**What you have to do**
Can you arrange the data below as a numbered list, one line per item, with the blank lines left out?

::: Record extracts

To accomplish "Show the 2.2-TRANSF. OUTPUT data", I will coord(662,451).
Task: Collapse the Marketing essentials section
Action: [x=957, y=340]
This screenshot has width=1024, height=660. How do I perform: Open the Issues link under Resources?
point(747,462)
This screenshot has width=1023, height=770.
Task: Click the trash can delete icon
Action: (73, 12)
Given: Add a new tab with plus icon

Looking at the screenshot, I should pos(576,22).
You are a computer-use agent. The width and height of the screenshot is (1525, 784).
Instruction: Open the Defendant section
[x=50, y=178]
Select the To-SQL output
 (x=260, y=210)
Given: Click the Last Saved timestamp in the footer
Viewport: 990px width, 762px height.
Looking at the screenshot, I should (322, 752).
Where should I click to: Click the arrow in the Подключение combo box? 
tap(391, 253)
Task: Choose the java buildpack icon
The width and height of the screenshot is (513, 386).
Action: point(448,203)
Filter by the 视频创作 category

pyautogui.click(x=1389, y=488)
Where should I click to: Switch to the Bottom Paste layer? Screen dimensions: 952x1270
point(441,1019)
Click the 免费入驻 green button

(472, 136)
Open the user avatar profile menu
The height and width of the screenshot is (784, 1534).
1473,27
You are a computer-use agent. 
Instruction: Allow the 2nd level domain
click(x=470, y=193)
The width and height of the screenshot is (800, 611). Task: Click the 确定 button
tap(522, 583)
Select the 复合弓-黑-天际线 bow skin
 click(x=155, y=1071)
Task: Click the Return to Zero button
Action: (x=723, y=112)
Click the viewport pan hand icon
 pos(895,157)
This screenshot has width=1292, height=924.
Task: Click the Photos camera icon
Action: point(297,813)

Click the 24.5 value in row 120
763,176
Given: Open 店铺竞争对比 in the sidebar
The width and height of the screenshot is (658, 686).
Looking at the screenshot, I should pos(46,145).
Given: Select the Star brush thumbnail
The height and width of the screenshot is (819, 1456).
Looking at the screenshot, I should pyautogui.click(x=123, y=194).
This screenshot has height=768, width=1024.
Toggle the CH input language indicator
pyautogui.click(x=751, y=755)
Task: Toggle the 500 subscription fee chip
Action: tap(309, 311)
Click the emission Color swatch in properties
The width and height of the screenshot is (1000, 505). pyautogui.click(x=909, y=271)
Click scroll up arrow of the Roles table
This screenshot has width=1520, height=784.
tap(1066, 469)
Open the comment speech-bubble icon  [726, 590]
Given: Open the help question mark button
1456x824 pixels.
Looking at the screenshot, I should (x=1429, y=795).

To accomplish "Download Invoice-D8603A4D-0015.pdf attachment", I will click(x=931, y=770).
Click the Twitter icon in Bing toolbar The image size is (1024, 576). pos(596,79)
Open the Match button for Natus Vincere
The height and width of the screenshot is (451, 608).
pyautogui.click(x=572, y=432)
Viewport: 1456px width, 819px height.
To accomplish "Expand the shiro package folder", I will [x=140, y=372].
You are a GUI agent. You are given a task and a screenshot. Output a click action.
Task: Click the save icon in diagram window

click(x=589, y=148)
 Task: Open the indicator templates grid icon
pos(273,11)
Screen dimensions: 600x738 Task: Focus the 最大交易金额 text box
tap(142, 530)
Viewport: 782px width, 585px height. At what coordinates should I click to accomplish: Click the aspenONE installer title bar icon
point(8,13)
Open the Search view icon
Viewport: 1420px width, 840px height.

::::::

**Written reply**
1. To accomplish "Show the 2.2-TRANSF. OUTPUT data", I will coord(662,451).
2. Task: Collapse the Marketing essentials section
3. Action: [x=957, y=340]
4. This screenshot has width=1024, height=660. How do I perform: Open the Issues link under Resources?
5. point(747,462)
6. This screenshot has width=1023, height=770.
7. Task: Click the trash can delete icon
8. Action: (73, 12)
9. Given: Add a new tab with plus icon
10. Looking at the screenshot, I should pos(576,22).
11. You are a computer-use agent. The width and height of the screenshot is (1525, 784).
12. Instruction: Open the Defendant section
13. [x=50, y=178]
14. Select the To-SQL output
15.  (x=260, y=210)
16. Given: Click the Last Saved timestamp in the footer
17. Viewport: 990px width, 762px height.
18. Looking at the screenshot, I should (322, 752).
19. Where should I click to: Click the arrow in the Подключение combo box? 
20. tap(391, 253)
21. Task: Choose the java buildpack icon
22. The width and height of the screenshot is (513, 386).
23. Action: point(448,203)
24. Filter by the 视频创作 category
25. pyautogui.click(x=1389, y=488)
26. Where should I click to: Switch to the Bottom Paste layer? Screen dimensions: 952x1270
27. point(441,1019)
28. Click the 免费入驻 green button
29. (472, 136)
30. Open the user avatar profile menu
31. The height and width of the screenshot is (784, 1534).
32. 1473,27
33. You are a computer-use agent. 
34. Instruction: Allow the 2nd level domain
35. click(x=470, y=193)
36. The width and height of the screenshot is (800, 611). Task: Click the 确定 button
37. tap(522, 583)
38. Select the 复合弓-黑-天际线 bow skin
39.  click(x=155, y=1071)
40. Task: Click the Return to Zero button
41. Action: (x=723, y=112)
42. Click the viewport pan hand icon
43.  pos(895,157)
44. This screenshot has width=1292, height=924.
45. Task: Click the Photos camera icon
46. Action: point(297,813)
47. Click the 24.5 value in row 120
48. 763,176
49. Given: Open 店铺竞争对比 in the sidebar
50. The width and height of the screenshot is (658, 686).
51. Looking at the screenshot, I should pos(46,145).
52. Given: Select the Star brush thumbnail
53. The height and width of the screenshot is (819, 1456).
54. Looking at the screenshot, I should pyautogui.click(x=123, y=194).
55. This screenshot has height=768, width=1024.
56. Toggle the CH input language indicator
57. pyautogui.click(x=751, y=755)
58. Task: Toggle the 500 subscription fee chip
59. Action: tap(309, 311)
60. Click the emission Color swatch in properties
61. The width and height of the screenshot is (1000, 505). pyautogui.click(x=909, y=271)
62. Click scroll up arrow of the Roles table
63. This screenshot has width=1520, height=784.
64. tap(1066, 469)
65. Open the comment speech-bubble icon  [726, 590]
66. Given: Open the help question mark button
67. 1456x824 pixels.
68. Looking at the screenshot, I should (x=1429, y=795).
69. To accomplish "Download Invoice-D8603A4D-0015.pdf attachment", I will click(x=931, y=770).
70. Click the Twitter icon in Bing toolbar The image size is (1024, 576). pos(596,79)
71. Open the Match button for Natus Vincere
72. The height and width of the screenshot is (451, 608).
73. pyautogui.click(x=572, y=432)
74. Viewport: 1456px width, 819px height.
75. To accomplish "Expand the shiro package folder", I will [x=140, y=372].
76. You are a GUI agent. You are given a task and a screenshot. Output a click action.
77. Task: Click the save icon in diagram window
78. click(x=589, y=148)
79.  Task: Open the indicator templates grid icon
80. pos(273,11)
81. Screen dimensions: 600x738 Task: Focus the 最大交易金额 text box
82. tap(142, 530)
83. Viewport: 782px width, 585px height. At what coordinates should I click to accomplish: Click the aspenONE installer title bar icon
84. point(8,13)
85. Open the Search view icon
86. Viewport: 1420px width, 840px height.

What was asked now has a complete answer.